The practical approach borrows from Sandve et al.’s Ten Simple Rules for Reproducible Computational Research (PLOS Comput Biol, 2013): tag or archive the skill and memory state at submission time (a git tag works), then continue evolving the working infrastructure. If a reviewer asks to replicate a finding, the tagged version reproduces the exact pipeline. The current version reflects the latest model capabilities.

This creates a clean separation between “what produced this result” (frozen) and “what produces the best result going forward” (evolving). Without that separation, maintaining infrastructure for new work risks breaking the trail back to published work.

A maintenance cycle

A quarterly cycle works well for most research workflows. The protocol has six steps: audit by invocation frequency, benchmark high-use skills against the bare model, test triggers in both directions, prune memory entries whose underlying reason no longer applies, consolidate overlapping skills, and retire hooks the model has outgrown.

Audit by invocation frequency. Pull the list of all skills. Flag any skill uninvoked for 60 days. If the workflow it encodes is still valuable, the model may be handling it natively now.

Benchmark high-use skills against the bare model. For skills invoked weekly or more, run them against the model on three to five representative tasks without the skill loaded. Compare outputs.

Test triggers on fresh prompts. Five prompts that should activate the skill, five that should not. Check both directions.

Prune memory entries. A prompt to audit them:

Read MEMORY.md and every memory file it references.
For each entry, check: (1) does the file or behavior
it references still exist? (2) is the "why" reason
still valid? (3) is it older than 90 days without
being updated? Flag any entry where the answer to
all three is no, or where the referenced file/tool
no longer exists.

Consolidate overlapping skills. A prompt to find candidates:

Read every skill file in the skills directory. Group
them by what they do. Flag any group where two or more
skills have overlapping trigger descriptions or produce
similar outputs. For each overlap, suggest how to merge
them into a single skill with a mode parameter.

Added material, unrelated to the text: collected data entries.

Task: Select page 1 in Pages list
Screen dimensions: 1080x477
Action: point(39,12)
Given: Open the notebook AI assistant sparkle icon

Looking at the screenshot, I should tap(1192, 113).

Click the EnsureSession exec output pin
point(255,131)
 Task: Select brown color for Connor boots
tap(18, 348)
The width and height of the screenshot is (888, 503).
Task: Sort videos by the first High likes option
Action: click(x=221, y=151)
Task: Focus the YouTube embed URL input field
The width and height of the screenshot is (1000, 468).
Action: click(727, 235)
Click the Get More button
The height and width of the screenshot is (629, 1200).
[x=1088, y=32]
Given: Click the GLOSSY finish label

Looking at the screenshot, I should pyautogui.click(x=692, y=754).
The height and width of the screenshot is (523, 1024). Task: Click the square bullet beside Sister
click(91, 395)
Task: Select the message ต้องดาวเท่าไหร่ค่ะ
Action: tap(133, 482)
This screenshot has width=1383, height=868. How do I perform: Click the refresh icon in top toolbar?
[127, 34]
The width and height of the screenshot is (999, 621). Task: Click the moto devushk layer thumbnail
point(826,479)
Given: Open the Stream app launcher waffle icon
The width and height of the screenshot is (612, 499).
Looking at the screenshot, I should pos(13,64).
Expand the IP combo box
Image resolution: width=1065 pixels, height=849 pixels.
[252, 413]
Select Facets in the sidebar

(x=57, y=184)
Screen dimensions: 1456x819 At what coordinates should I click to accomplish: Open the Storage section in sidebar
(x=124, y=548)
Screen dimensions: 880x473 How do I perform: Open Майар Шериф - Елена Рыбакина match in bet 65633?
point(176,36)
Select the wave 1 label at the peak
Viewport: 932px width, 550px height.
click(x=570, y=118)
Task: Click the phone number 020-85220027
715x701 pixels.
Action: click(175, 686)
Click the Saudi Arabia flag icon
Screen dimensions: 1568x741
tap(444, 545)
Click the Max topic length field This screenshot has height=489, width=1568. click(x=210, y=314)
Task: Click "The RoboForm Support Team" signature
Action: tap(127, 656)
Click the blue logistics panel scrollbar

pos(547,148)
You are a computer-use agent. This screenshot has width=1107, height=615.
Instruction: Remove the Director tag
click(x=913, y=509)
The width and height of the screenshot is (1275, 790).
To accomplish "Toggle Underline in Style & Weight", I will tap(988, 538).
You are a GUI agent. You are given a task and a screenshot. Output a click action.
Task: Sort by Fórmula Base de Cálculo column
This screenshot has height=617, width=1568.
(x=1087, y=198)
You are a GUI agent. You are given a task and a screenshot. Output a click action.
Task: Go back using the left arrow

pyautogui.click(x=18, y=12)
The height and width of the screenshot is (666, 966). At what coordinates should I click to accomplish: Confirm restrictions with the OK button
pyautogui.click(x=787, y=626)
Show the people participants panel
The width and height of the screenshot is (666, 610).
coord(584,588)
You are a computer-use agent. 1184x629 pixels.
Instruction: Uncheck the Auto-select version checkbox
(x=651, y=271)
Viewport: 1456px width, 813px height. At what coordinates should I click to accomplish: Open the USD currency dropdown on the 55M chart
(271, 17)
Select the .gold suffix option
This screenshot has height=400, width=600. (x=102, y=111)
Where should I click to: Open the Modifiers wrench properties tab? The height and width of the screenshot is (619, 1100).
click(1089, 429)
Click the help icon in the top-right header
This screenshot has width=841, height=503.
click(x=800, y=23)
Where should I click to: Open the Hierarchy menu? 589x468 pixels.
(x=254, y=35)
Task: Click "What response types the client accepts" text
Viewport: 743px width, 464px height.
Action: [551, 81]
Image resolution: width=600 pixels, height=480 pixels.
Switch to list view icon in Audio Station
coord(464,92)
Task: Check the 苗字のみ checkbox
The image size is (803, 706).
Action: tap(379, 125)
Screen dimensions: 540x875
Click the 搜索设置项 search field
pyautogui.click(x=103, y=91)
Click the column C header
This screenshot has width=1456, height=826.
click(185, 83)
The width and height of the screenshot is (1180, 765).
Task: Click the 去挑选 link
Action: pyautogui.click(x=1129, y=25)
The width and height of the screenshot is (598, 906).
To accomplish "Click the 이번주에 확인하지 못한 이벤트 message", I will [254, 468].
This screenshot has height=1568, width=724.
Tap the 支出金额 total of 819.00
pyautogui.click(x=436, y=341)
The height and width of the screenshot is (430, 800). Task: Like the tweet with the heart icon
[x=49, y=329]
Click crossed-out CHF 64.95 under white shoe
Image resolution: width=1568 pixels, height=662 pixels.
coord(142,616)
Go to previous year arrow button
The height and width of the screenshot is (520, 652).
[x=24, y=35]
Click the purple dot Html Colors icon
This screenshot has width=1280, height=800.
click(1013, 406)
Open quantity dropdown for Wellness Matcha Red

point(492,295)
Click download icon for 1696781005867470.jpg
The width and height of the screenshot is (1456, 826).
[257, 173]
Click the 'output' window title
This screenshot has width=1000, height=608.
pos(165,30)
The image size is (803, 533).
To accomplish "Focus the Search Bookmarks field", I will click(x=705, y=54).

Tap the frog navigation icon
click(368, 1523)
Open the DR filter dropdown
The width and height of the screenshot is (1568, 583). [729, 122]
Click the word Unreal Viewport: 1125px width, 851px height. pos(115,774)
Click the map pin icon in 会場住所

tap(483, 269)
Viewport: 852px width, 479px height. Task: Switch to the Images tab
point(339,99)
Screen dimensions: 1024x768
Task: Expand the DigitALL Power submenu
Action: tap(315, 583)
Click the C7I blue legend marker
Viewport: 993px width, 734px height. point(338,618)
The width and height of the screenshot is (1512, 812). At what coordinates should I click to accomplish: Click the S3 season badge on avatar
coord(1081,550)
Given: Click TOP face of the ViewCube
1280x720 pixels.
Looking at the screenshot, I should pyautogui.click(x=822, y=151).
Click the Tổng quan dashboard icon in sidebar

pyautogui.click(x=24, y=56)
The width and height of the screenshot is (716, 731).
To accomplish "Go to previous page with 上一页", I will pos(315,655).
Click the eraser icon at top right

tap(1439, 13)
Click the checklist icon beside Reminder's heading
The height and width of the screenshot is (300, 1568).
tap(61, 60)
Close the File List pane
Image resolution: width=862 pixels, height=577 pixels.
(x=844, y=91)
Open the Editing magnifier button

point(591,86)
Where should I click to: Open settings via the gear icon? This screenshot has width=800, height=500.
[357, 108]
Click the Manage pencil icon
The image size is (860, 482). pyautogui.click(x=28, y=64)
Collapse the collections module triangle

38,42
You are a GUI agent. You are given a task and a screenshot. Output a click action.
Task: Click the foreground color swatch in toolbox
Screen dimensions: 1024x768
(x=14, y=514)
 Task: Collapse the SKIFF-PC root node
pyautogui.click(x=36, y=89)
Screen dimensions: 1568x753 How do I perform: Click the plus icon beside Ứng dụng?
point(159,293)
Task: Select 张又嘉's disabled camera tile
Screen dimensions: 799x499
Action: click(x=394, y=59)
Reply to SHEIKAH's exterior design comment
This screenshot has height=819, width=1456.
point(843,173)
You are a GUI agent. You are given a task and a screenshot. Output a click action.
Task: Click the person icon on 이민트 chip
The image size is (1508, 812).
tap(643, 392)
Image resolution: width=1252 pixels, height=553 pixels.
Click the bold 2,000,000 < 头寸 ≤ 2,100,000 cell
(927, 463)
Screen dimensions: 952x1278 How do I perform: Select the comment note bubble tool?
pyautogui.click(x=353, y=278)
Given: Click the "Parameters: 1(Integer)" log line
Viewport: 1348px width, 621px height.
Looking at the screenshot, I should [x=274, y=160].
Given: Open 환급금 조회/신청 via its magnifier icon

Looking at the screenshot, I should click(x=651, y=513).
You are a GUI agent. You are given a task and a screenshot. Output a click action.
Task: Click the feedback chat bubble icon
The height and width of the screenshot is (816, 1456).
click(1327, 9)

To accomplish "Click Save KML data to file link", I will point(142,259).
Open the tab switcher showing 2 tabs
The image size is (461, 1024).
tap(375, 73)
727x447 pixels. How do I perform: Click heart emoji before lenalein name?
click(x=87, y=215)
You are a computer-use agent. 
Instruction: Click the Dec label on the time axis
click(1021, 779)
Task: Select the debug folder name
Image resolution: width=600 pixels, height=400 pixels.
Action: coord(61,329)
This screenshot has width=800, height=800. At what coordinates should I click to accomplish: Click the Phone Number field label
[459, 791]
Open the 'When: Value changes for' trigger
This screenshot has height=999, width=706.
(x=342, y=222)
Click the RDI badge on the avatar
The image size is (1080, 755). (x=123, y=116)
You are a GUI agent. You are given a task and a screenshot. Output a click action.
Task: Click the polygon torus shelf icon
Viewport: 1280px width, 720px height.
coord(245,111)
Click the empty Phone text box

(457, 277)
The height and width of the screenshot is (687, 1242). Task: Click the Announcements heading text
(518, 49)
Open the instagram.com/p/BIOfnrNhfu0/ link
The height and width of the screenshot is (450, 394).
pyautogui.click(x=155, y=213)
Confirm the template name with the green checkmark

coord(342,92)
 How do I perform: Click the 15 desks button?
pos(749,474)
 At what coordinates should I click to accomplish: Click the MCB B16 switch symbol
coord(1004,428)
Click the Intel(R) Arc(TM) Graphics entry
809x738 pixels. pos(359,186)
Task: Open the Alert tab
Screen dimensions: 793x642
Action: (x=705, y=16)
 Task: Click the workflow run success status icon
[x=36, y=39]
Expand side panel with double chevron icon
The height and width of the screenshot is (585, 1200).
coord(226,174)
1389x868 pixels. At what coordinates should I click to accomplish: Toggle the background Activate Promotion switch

Treat hooks as temporary. A hook that blocks document compilation without alt text on every figure exists because someone once forgot alt text. Once the model reliably includes alt text without the hook, the enforcement becomes overhead.

The compound return

Maintaining the infrastructure is how a research workflow stays aligned with the best available model. Each maintenance cycle is a chance to shed weight, absorb new model capabilities, and let the assistant do what it now does well without inheriting yesterday’s patches.

Trusting the processes we built means reassessing them systematically and regularly. The cheapest audit is the one we run before our published table walks into someone else’s eligibility formula.